• **EXERCISE DIRECTIONS**
Answer these questions using the passage below on biological weapons and dirty bombs.
(a) What can many of the materials for biological weapons be grown in?
(b) For which biological agent have some successful decontamination procedures been developed?
(c) What does a dirty bomb use to disperse its radioactive material?

(EXCERPTED PASSAGE Opens)

Biological weapons are formed from bacteria, viruses, toxins or fungi to produce death or disease in humans, animals, or plants. Effective deployment is likely to be more difficult than the effective deployment of chemical weapons. Person to person transmission can also occur. Such materials are relatively inexpensive to obtain, and many can be grown in fermenters like those used by pharmaceutical companies. The effects can be difficult to diagnose and treat and an attack could overwhelm the medical services.
Some successful decontamination procedures have so far been developed for anthrax, and such procedures may also be effective on other biological agents. However, much more research and testing is necessary for adequate preparation.
In essence, a dirty bomb is a quantity of radioactive material that is dispersed into a wide area using a conventional explosive. The radioactive material it contains plays no part in detonating the bomb.
Dirty bombs can be made using many different radio-isotopes - substances that naturally produce alpha, beta or gamma radiation. The amount of radioactivity emitted by these substances varies significantly, but large areas of property could be made uninhabitable for a considerable time.

(EXCERPTED PASSAGE Closes)
(EXCERPTED DATA Opens)

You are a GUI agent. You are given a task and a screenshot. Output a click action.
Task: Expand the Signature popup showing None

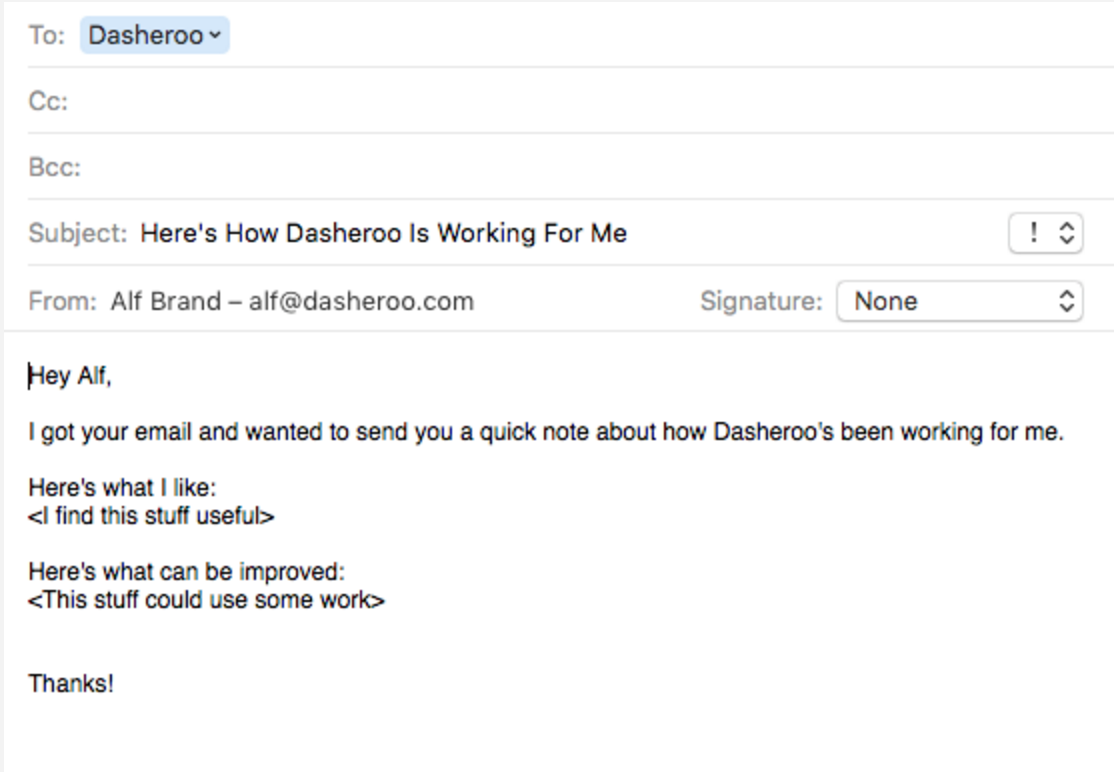pos(959,301)
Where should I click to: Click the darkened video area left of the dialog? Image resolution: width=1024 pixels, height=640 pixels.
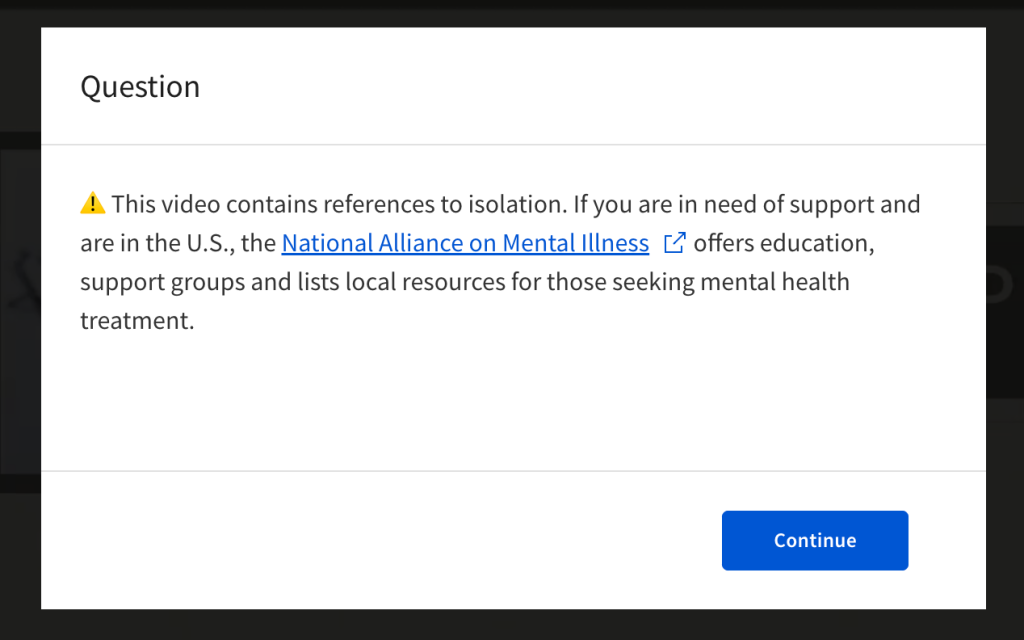pos(19,300)
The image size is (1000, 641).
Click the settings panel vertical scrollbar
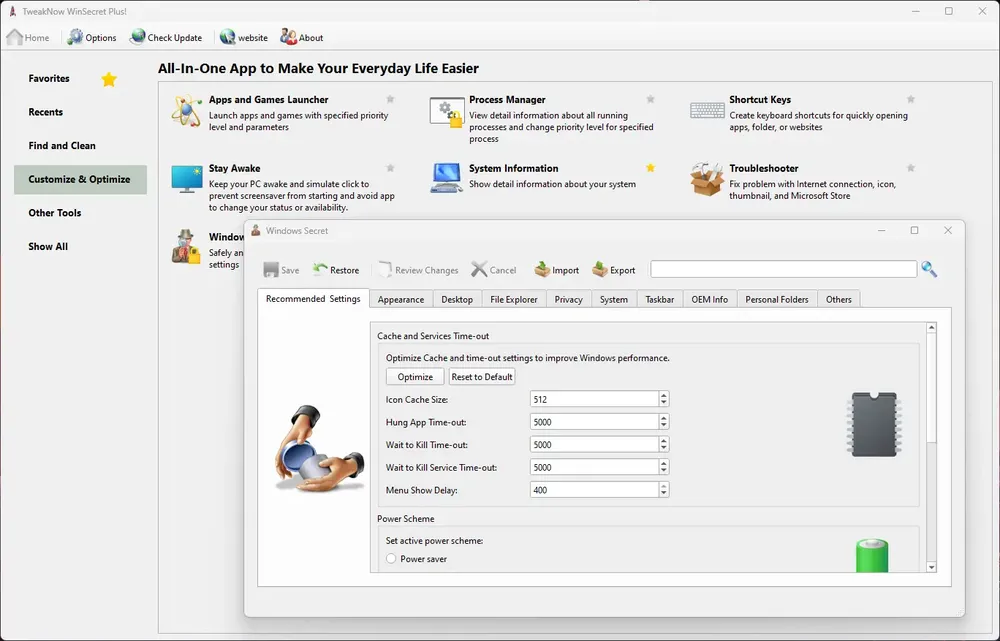(x=932, y=448)
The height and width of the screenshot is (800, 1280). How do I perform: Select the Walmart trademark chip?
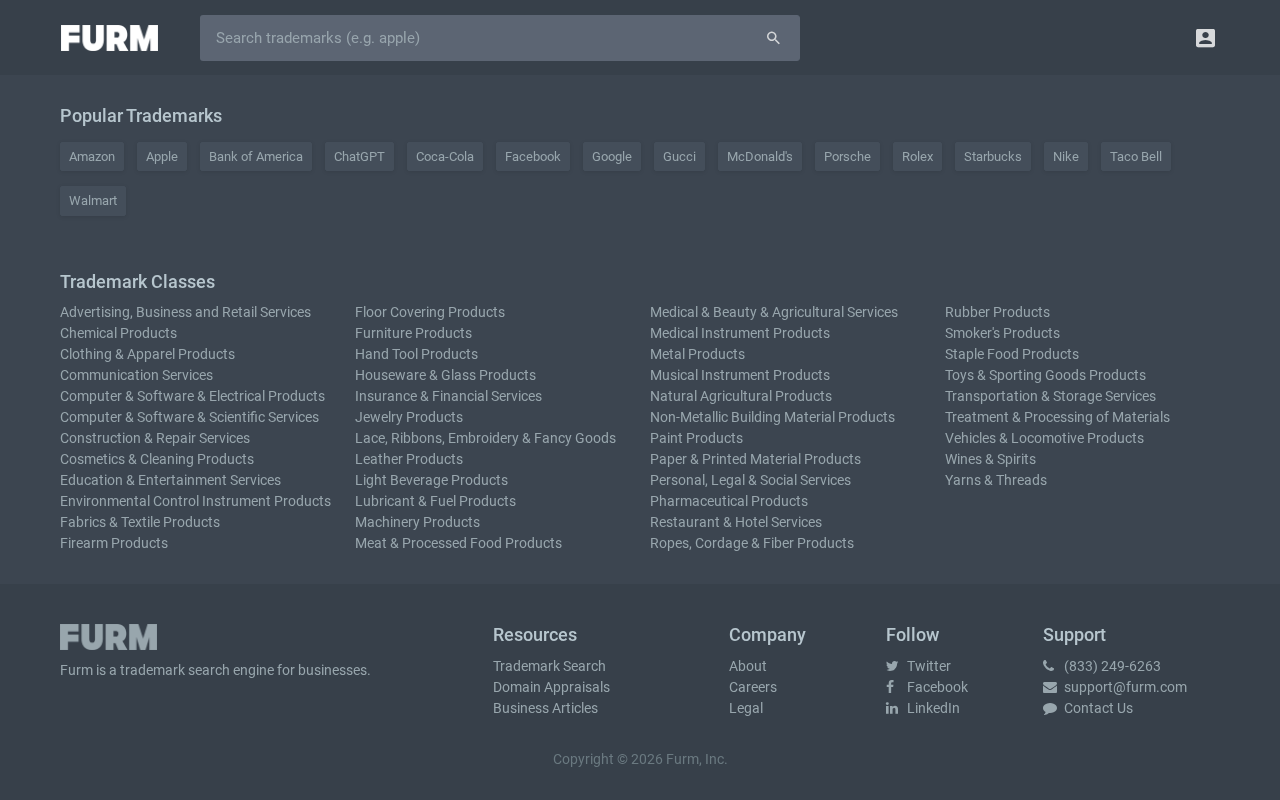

(EXCERPTED DATA Closes)

• **RESPONSE BOX**
(a) Fermenters like those used by pharmaceutical companies.
(b) Anthrax.
(c) A conventional explosive.